• **TASK TO CARRY OUT**: Among the entries that follow, find every line with the word "Given" and list it.

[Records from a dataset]
■ ■ ■ ■ ■

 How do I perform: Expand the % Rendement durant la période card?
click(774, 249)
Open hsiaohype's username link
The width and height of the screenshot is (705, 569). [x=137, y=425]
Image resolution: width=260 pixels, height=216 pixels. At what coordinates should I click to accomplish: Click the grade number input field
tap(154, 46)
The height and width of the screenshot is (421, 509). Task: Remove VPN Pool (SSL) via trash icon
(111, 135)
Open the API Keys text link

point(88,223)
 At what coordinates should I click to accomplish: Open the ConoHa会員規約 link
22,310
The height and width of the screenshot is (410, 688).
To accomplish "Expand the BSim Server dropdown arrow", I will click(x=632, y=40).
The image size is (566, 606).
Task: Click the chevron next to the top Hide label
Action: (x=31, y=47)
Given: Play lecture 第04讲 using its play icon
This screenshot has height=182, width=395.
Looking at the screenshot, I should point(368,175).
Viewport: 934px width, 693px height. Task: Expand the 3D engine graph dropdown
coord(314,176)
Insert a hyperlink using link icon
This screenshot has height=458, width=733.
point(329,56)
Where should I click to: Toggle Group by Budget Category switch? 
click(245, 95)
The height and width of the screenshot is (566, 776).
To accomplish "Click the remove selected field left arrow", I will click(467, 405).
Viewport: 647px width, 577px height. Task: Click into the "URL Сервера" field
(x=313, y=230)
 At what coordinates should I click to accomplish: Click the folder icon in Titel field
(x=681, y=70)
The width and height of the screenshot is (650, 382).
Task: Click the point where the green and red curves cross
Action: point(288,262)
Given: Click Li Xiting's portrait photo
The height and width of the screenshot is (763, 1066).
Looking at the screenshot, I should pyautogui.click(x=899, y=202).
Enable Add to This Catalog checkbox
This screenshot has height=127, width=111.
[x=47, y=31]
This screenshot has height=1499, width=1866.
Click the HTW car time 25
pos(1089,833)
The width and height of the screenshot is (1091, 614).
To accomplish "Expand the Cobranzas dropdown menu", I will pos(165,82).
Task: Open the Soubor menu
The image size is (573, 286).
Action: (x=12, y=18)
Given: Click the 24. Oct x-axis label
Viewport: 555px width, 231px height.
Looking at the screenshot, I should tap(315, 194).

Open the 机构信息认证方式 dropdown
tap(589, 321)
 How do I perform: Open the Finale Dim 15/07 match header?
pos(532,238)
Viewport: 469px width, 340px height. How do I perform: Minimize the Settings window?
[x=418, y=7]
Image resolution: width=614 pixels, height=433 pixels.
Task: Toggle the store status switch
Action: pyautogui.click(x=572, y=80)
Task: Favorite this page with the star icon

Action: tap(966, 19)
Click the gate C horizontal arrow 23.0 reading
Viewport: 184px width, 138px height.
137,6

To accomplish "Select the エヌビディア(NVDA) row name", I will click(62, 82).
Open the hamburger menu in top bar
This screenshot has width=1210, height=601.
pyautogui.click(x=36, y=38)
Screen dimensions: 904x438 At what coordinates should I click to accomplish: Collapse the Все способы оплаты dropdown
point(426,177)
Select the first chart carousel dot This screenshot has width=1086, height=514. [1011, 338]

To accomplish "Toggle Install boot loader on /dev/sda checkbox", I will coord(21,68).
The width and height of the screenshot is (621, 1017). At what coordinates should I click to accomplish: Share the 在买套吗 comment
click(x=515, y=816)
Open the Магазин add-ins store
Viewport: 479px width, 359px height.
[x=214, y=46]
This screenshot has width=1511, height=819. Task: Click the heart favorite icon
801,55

■ ■ ■ ■ ■

• **FINISHED TASK**:
Given: Play lecture 第04讲 using its play icon
Given: Click Li Xiting's portrait photo
Given: Click the 24. Oct x-axis label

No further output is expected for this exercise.